The importance of emotional connections may not dominate the CX space, but emotions are the keystone to human decision making. After acknowledging the primacy of emotions, CXers then proceed to measure experiences exclusively in terms of bite-sized rational dimensions. How rational is that?


The brand and advertising folks know how to play to emotions. (Hell, most car commercials, for example, barely allude to any rational criteria about the vehicle.) Measuring the submerged part of an iceberg may be more challenging than measuring the part above water. Acting on the emotional dimension of CX poses even bigger difficulties. But emotions drive decisions and behavior and ignoring them in measurement is an eyes-wide-shut ostrich strategy.

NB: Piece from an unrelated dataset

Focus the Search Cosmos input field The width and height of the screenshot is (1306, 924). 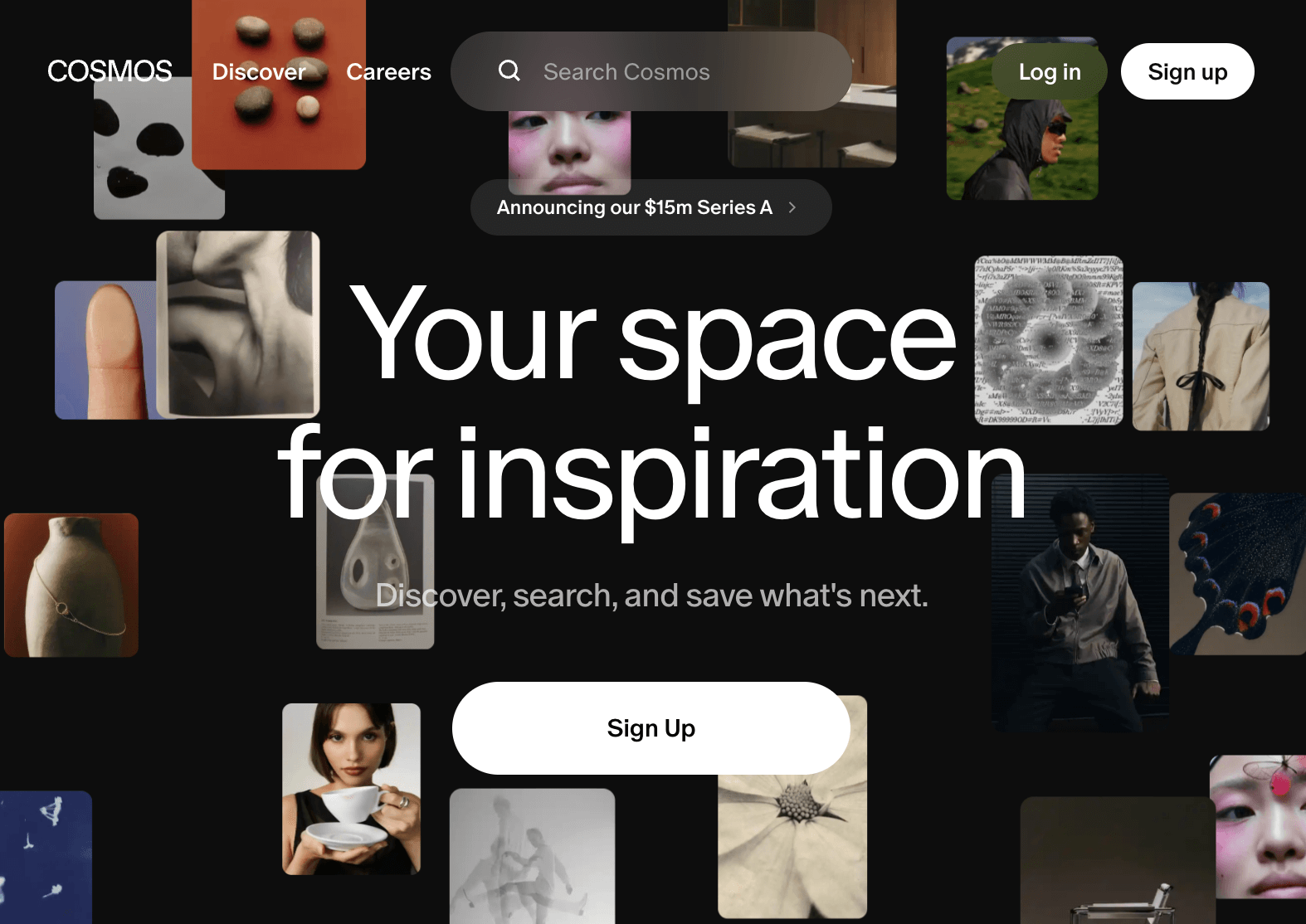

Demand for empathy and human touch vs. improved AI and self-service


A logical extension of the importance of nurturing an emotional bond with customers is the need for empathy and a human connection. For years, however, most companies have pushed customers to self-service. Yes, the technology that enables self-service is infinitely more scalable and economically efficient than human service, but ATMs dispense cash, not warm and fuzzies. AI promises to get closer and closer to a quasi-human experience, but I’m not sure that quasi-empathy will be sufficient.


Customized vs. standardized metrics


CXers are quick to point to the need for programs, metrics and analyses customized for their specific business, a design that reflects their business model, markets, customers and competition. Practitioners are increasingly linking internal operational data to their experience data to analyze the impact of CX on their business and build their particular business case. No one thinks it’s sufficient to rely on vanilla case studies and adages about the economic value of CX based on generic data. That’s great.


But then many turn around and take an off-the-shelf generic metric as their company’s KPI and don’t bother to evaluate whether that metric best explains their business. We see this when companies say “Let’s do an NPS (CES, OSat, etc.) study,” not questioning – let alone testing – if the KPI they have selected is the best for them. What’s the point of customizing the program for your business without testing and validating the key metric selected to gauge success? 


Blanket key touchpoints vs. over-surveying and reducing response rates


Real-time transactional surveys permit companies to collect feedback in a timely manner and enable prompt feedback loops for problem remediation and management. This is an important arrow in the CX quiver. At the same time, however, the technology has prompted the proliferation of surveys distributed, taxing the patience of customers and their willingness to participate. This has led many firms to shorten their surveys (sometimes dramatically) and has sparked a downward trend in response rates.


What an irony: the technology that enabled the efficient collection of feedback threatens to undermine data collection efforts. Companies need to strike a mindful balance between collecting needed information with asking for too much too often and wringing additional value by integrating and analyzing multiple data sources.


Forest and trees


There no doubt are other examples of trends and counter trends pushing and pulling in opposite directions. I’ll close with one over-arching issue: the balance between tactics and strategy. Companies always say they want strategic insights with regards to CX. The focus on transactional experiences, however, often translates into a very tactical focus.


Tactics without strategy is like a random walk without direction: if you don’t know where you are headed, any path can get you there. Strategy without tactics, on the other hand, is anemic: if you know where you want to go but have no idea how to get there, nothing ever happens. We need both the strategic vision and the tactical steps to get us there.